Jesus:  You are now in your cocoon and liquefying.  As this happens, all of the things you were float past one last time.  Let them go.  Do not worry that you are becoming them again.  Let them go.  Fall into my hands.  As the nothingness overtakes you, be still, be quiet, choose your “inputs” wisely and sparingly.  Do not let in anything that is not of Me.  On the other hand, be immersed in Me and the things of Me – My Word, My Sacraments, My Music, and most of all Prayer.  I will come to you there and re-order every cell.  Then you will see other things you were, long ago, before you turned away.  Let them come.  They are a part of what you will become.  They are a part of my restoration of what the disturber attempted to destroy.  But remember, I have promised Double for your trouble (Instead of your former shame, I will give you a double portion – Isaiah 65:7).  Restoration is just the foundation.  THEN we build, you and I.  For now, quiet, still, prayer, let go and allow the darkness of winter to rest the houmous of your soul.  

Sunday, May 12, 2013

God's Little Flower in Pink and Purple

I have been looking for a new, affordable purse for a few weeks.  No big whoop, but wanted something smallish, lightweight, durable and attractive without any flashy doodads or designer advertisements on it.  My old one has just plain worn out.  I used to be a clothes horse and would have had several others to choose from whilst I hunted.  Years of single-income family life has whittled away my store of such things and the only “spares” I have are ancient beaded evening bags.  If I got invited to a 90’s themed wedding, I’d have been all-set, otherwise I had to keep looking.  
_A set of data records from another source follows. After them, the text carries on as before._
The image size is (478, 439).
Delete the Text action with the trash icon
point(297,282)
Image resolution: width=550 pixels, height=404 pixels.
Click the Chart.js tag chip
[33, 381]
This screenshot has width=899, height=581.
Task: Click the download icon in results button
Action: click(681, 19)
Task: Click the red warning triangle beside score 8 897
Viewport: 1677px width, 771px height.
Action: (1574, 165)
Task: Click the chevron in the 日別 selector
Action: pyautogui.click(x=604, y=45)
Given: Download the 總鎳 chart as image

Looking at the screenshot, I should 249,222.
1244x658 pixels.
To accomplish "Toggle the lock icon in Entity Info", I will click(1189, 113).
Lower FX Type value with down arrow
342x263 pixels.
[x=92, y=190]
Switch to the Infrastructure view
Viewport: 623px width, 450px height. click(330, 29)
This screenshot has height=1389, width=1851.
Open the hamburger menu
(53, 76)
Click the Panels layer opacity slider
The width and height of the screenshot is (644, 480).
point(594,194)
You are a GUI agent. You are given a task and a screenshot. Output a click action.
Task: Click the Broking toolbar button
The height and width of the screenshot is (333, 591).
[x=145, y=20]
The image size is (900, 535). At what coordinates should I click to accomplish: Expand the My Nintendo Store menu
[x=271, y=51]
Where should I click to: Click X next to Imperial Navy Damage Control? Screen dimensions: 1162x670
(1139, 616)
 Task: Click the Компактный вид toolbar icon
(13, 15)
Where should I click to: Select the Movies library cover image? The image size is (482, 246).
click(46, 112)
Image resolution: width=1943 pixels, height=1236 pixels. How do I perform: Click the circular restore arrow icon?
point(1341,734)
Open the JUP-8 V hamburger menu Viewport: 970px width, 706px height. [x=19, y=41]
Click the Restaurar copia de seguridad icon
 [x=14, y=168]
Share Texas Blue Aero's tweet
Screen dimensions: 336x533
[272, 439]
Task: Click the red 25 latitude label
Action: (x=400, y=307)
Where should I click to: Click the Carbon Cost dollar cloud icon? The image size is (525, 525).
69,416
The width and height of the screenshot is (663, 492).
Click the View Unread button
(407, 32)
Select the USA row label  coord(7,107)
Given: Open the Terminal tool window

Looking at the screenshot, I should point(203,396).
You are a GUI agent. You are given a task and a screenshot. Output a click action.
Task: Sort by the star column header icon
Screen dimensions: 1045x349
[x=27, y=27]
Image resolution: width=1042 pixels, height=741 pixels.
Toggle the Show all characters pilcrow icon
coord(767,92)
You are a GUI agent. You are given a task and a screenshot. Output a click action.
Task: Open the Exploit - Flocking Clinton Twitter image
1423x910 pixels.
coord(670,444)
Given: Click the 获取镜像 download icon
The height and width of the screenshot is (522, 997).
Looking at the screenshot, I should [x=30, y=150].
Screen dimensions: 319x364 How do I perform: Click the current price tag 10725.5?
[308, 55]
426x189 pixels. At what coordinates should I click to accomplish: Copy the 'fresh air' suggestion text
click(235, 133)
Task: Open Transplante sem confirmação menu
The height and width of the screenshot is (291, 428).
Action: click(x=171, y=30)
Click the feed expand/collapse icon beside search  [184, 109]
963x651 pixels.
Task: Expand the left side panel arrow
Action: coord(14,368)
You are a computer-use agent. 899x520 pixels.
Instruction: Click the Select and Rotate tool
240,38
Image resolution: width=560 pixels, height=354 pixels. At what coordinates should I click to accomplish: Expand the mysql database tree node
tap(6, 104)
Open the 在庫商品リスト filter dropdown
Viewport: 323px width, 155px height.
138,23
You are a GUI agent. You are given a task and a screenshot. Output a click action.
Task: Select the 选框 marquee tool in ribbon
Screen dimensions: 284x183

My daughter and her peeps have gone through, and are pretty much done with, the Vera Bradley craze.  When she was in 4th grade, she was accused of having a “fake” VB lunchbox, and it was true.  I just thought the lunchbox was cute when I bought it and that it wouldn't matter to 10 year olds that it wasn't designer.  Wrong, so, so wrong.  Well that is all behind the now almost 7th graders, but I have finally warmed up to the appeal of the bright colored, soft bags.  They are generally way beyond budget, but I happened to find a tremendous deal on one after another fruitless search for above mentioned bag in traditional leather.  So I bought it.  I splurged and spent almost $30 on a purse for MYSELF.  I rationalized.  I am working part-time and am entitled to buy myself a nice Mother’s Day present.  My daughter could not believe it.  My husband was glad I treated myself.  I felt o.k. with it and liked the addition of color to my wardrobe.  It is a pink fabric with a multi-colored paisley pattern.  Pink and purple pretty much; girly fun. On with life.  Catching up on what was going on in the world I read the incredible story of the young Bangladeshi woman pulled from the rubble of the garment factory she works in seventeen days after its collapse.  

She was in the prayer room at the time of the collapse and her first public words were thanking God for saving her life.  Over one thousand of her coworkers did not escape.  They died keeping our garment prices down.  What was this beautiful, hauntingly beautiful, young woman wearing upon her resurrection?  Pink and purple.  We are all one body.  Everything we do effects the other.  We may be separated by half a world and vastly different circumstances, but that young woman is my little sister.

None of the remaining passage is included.